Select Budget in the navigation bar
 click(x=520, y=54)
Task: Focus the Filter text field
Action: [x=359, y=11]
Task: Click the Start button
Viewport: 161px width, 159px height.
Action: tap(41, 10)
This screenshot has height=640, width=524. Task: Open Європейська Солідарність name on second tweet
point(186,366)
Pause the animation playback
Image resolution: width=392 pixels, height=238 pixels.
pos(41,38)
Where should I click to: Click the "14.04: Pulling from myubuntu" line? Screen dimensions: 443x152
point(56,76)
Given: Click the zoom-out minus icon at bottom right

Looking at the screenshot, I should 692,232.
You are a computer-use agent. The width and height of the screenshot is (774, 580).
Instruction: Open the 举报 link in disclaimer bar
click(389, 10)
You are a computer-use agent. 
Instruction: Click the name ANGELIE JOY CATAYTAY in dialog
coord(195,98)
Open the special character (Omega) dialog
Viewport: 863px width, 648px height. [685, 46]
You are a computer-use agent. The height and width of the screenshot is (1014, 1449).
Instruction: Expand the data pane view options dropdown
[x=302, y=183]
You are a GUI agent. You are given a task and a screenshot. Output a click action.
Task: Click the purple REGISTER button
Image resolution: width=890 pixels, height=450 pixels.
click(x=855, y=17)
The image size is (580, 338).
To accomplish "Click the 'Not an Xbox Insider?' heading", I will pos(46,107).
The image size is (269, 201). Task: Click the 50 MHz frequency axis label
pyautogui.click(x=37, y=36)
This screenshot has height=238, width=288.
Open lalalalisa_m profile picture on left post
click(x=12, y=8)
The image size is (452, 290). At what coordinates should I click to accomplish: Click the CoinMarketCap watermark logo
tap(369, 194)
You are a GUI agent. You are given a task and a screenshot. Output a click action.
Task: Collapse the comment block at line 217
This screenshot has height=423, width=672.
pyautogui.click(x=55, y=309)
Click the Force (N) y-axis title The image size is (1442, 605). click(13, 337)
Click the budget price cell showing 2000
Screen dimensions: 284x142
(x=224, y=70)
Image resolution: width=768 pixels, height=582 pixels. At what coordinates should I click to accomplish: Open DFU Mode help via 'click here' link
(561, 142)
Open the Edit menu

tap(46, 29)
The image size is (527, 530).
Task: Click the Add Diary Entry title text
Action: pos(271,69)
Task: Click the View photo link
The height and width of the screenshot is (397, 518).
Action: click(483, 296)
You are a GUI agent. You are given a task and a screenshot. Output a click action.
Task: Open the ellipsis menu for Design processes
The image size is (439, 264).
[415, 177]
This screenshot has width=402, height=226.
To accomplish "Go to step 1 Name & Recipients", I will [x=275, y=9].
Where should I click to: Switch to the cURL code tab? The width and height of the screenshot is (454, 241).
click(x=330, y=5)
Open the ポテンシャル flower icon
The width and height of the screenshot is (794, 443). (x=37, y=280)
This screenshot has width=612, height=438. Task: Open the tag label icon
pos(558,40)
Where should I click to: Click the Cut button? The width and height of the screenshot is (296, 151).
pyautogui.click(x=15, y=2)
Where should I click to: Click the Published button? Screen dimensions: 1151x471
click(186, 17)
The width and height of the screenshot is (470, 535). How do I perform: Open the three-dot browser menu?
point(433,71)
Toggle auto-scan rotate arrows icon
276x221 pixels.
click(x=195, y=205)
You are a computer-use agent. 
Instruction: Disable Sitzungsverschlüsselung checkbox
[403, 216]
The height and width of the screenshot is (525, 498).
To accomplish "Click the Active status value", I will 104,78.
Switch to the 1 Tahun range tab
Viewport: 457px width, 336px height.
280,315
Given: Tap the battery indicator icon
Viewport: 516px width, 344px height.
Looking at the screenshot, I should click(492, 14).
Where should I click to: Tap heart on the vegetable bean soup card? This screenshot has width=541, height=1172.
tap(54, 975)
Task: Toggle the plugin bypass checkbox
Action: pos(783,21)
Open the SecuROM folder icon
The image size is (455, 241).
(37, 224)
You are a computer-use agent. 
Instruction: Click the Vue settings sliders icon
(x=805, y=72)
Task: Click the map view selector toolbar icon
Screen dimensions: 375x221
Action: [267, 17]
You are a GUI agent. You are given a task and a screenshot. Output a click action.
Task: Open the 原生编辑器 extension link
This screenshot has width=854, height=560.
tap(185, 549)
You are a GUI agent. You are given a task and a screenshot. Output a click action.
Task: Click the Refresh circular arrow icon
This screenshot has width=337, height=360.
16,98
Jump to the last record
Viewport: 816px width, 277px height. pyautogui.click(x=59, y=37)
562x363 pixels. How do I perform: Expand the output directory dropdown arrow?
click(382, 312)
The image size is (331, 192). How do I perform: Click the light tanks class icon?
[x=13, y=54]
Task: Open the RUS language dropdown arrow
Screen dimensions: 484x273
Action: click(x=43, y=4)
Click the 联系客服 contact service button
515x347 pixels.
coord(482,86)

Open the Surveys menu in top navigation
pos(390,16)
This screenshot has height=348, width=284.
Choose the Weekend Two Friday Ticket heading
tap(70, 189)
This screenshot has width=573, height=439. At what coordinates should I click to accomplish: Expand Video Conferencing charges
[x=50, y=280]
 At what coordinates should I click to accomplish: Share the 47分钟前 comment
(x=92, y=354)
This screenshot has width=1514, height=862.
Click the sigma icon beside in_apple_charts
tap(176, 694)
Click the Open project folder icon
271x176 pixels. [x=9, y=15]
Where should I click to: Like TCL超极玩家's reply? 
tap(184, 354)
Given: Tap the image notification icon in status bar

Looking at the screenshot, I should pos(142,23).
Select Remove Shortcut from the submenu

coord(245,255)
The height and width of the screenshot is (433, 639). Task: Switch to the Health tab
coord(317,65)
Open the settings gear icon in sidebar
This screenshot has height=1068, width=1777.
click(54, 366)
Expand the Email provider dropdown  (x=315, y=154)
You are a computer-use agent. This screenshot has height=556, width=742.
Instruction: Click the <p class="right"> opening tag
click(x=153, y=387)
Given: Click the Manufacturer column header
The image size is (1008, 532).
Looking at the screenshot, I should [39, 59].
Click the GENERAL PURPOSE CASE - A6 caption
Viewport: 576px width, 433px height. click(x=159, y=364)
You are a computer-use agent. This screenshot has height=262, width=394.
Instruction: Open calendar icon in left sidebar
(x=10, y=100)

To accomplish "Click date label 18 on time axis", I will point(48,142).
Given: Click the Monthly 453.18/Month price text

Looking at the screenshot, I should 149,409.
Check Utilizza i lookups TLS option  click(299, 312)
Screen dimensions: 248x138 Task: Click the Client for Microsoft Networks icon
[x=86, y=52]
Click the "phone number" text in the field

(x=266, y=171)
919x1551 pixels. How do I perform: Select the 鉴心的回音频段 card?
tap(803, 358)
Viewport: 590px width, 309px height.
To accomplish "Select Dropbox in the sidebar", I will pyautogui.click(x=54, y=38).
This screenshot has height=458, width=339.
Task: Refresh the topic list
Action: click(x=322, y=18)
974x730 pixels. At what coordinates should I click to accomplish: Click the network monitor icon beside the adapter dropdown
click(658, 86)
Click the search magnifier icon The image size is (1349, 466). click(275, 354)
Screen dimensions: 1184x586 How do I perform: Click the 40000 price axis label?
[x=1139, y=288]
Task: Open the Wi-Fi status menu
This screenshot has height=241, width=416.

EXERCISE GOAL: In restating the data, begin at its first line, reproduce each line word for word, and conclude with the line that contains "Task: Click the purple REGISTER button".

EXERCISE RESULT:
Select Budget in the navigation bar
 click(x=520, y=54)
Task: Focus the Filter text field
Action: [x=359, y=11]
Task: Click the Start button
Viewport: 161px width, 159px height.
Action: tap(41, 10)
This screenshot has height=640, width=524. Task: Open Європейська Солідарність name on second tweet
point(186,366)
Pause the animation playback
Image resolution: width=392 pixels, height=238 pixels.
pos(41,38)
Where should I click to: Click the "14.04: Pulling from myubuntu" line? Screen dimensions: 443x152
point(56,76)
Given: Click the zoom-out minus icon at bottom right

Looking at the screenshot, I should 692,232.
You are a computer-use agent. The width and height of the screenshot is (774, 580).
Instruction: Open the 举报 link in disclaimer bar
click(389, 10)
You are a computer-use agent. 
Instruction: Click the name ANGELIE JOY CATAYTAY in dialog
coord(195,98)
Open the special character (Omega) dialog
Viewport: 863px width, 648px height. [685, 46]
You are a computer-use agent. The height and width of the screenshot is (1014, 1449).
Instruction: Expand the data pane view options dropdown
[x=302, y=183]
You are a GUI agent. You are given a task and a screenshot. Output a click action.
Task: Click the purple REGISTER button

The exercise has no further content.